Since making his international debut in 2007, Rohit Sharma has emerged as a vital pillar of the game in India. In white-ball cricket in particular, Rohit is an indisputable star, and recently led the Mumbai Indians to their fifth Indian Premier League title, all of which have come under his captaincy. He also won a title with the Deccan Chargers in 2009.
And now, two senior sports journalists, Vijay Lokapally and G. Krishnan, are bringing the story of Rohit’s journey, his years of hard work and his confidence to fans in the form of a new book titled Hitman: The Rohit Sharma Story.
“His combination of aggression and caution, his lazy elegance and his deadly shots have brought a whiff of fresh air to the cricket field,” the authors write in the book, published by Bloomsbury India, which is due to be released on 22 November on ‘SoftCover’, ThePrint’s e-venue to launch select non-fiction books.
Style, skill, attitude like no other
Lokapally has been covering cricket around the world for nearly four decades now, and is one of India’s most respected writers on the game. Krishnan, too, is a well-known journalist with nearly two decades of experience. While this is Krishnan’s first book, it is Lokapally’s fifth.

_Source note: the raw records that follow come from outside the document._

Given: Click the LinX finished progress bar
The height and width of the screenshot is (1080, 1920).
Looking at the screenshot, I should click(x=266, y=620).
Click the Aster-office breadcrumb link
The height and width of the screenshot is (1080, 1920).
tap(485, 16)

The two write about Rohit Sharma’s style, skill and attitude, which they say is unparallelled. “Give him a target, and he will rise to the task with the confidence of a master. He may fail at times, but not for want of effort. He was rightly criticised on various occasions for throwing his wicket, but then he has done well not to allow those rough phases to impact his approach to the game,” Lokapally and Krishnan write.
The book traces the Mumbai cricketer’s journey from when he entered the game, and how his rise coincided with decline and eventual departure of Sachin Tendulkar.
Dinesh Lad, Rohit Sharma’s coach, believes that cricketers “are born and not made”, and it was an act of generosity by him when he met a young Rohit that has given India’s most formidable ‘hitman’, the authors write.